# Available data
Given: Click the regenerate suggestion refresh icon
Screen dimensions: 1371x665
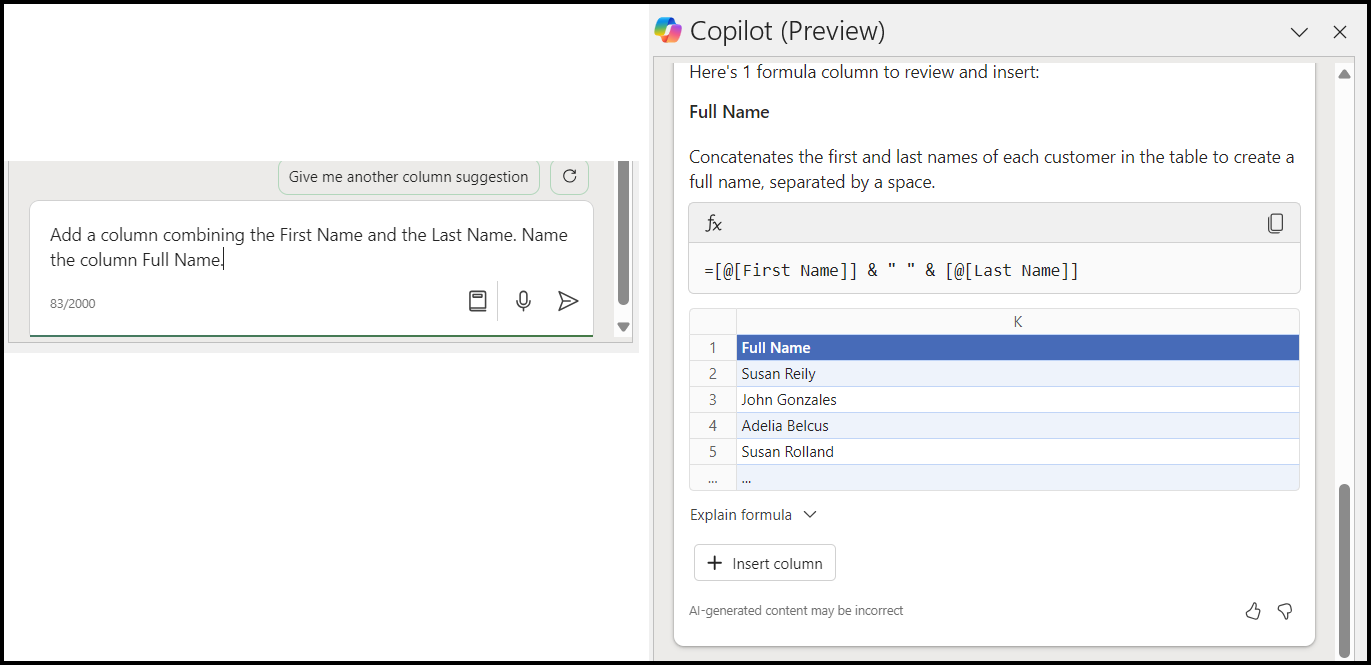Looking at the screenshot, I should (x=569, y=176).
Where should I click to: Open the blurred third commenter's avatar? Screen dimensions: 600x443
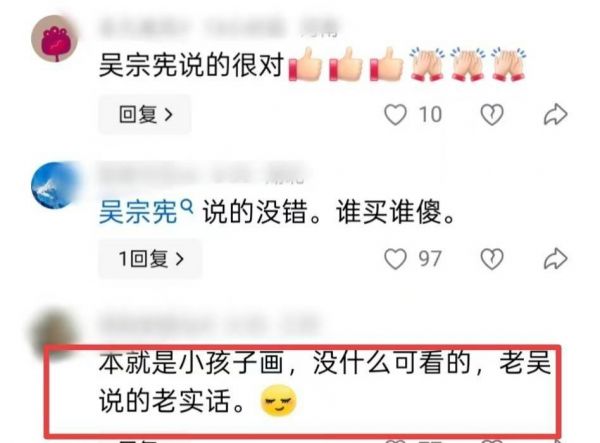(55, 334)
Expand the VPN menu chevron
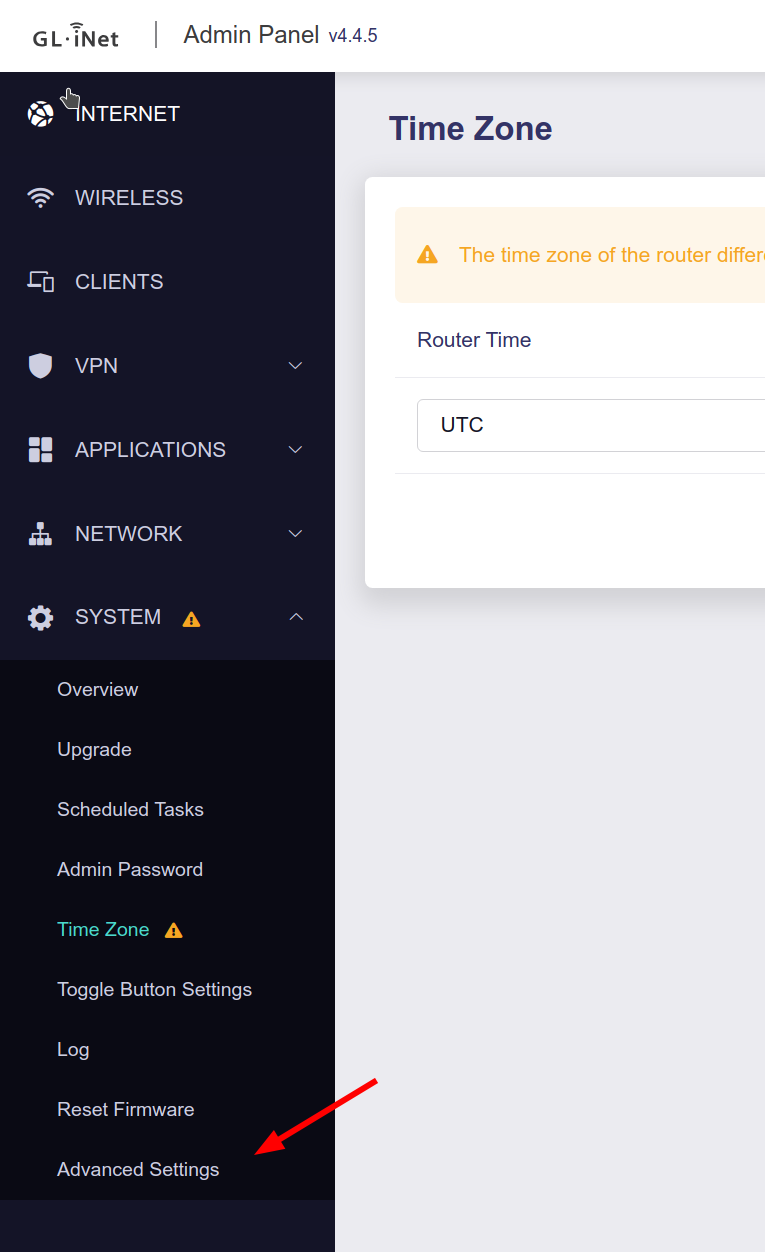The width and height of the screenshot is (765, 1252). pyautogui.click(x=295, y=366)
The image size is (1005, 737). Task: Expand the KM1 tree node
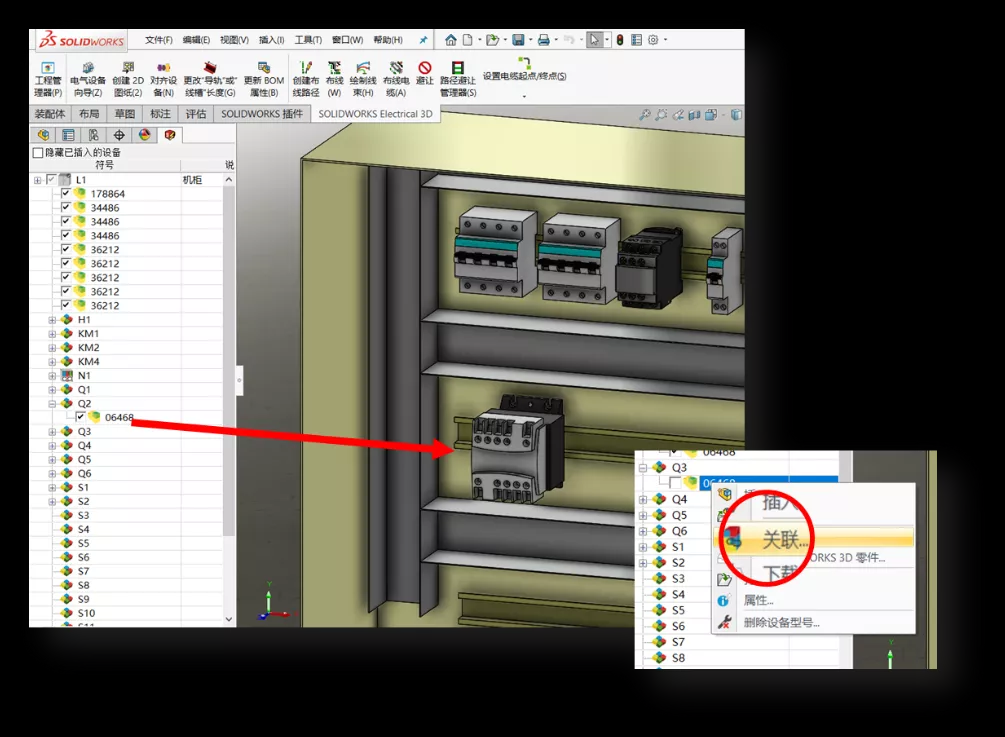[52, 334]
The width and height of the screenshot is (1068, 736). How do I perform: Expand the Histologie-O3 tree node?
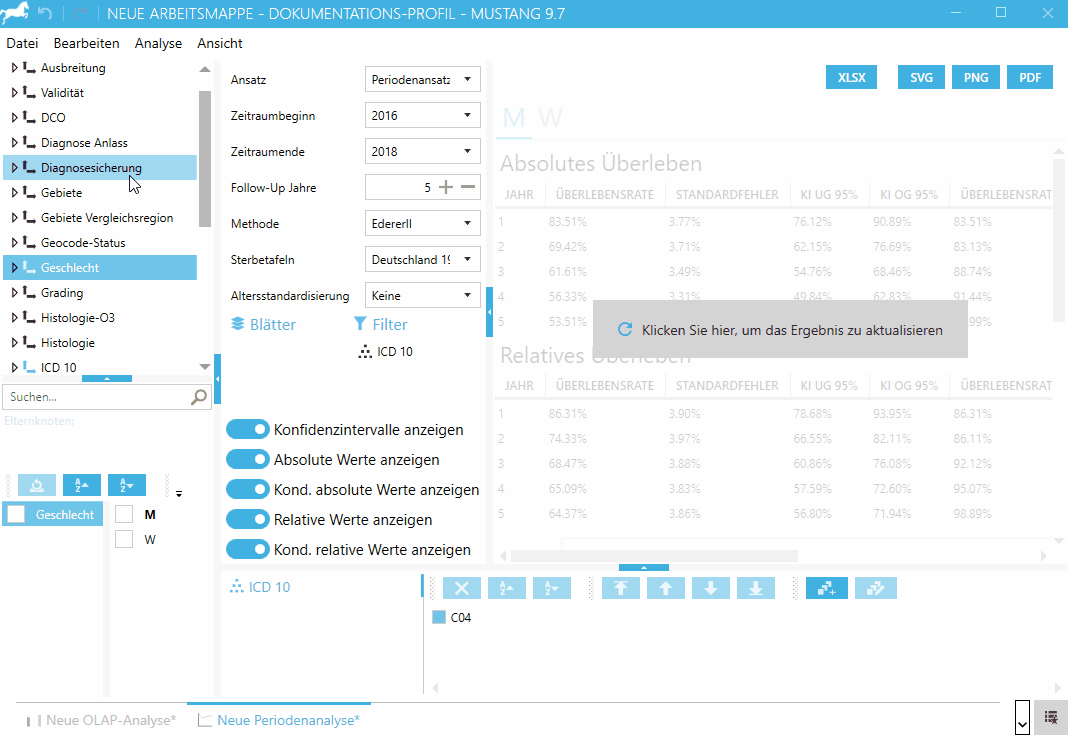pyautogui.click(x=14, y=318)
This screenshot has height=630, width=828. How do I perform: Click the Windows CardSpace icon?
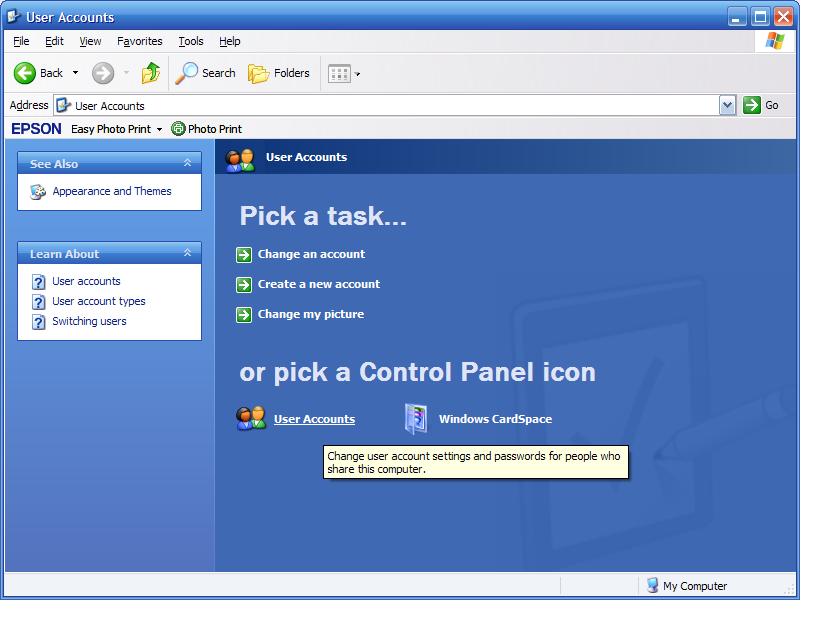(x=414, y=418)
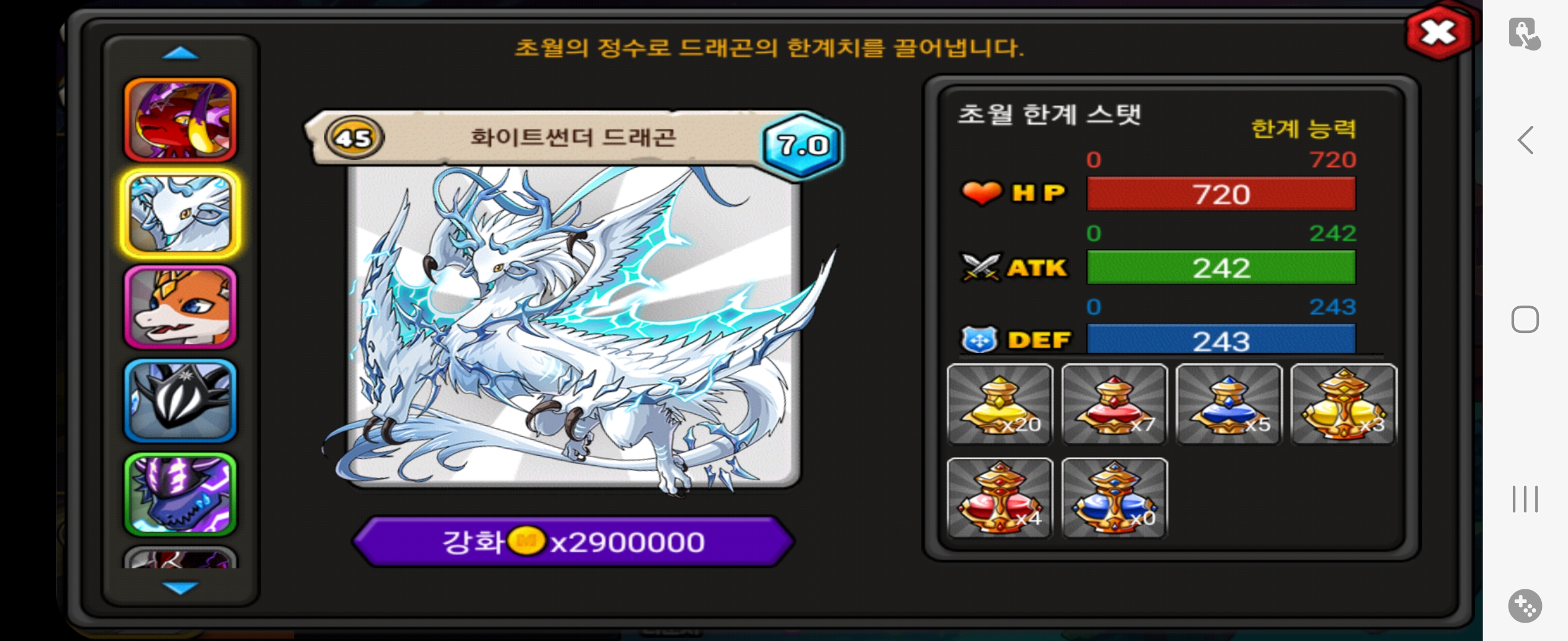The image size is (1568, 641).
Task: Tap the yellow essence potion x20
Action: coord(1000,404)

# Your instructions
What is needed is every record above, returned exactly, with the pictures omitted.

# Task answer
Given: Click the regenerate suggestion refresh icon
Screen dimensions: 1371x665
Looking at the screenshot, I should (x=569, y=176).
Where should I click to: Open the blurred third commenter's avatar? Screen dimensions: 600x443
(55, 334)
Expand the VPN menu chevron
The width and height of the screenshot is (765, 1252). pyautogui.click(x=295, y=366)
The image size is (1005, 737). Task: Expand the KM1 tree node
[52, 334]
The width and height of the screenshot is (1068, 736). How do I perform: Expand the Histologie-O3 tree node?
pyautogui.click(x=14, y=318)
This screenshot has height=630, width=828. How do I perform: Click the Windows CardSpace icon?
(x=414, y=418)
The image size is (1568, 641).
Task: Tap the yellow essence potion x20
Action: coord(1000,404)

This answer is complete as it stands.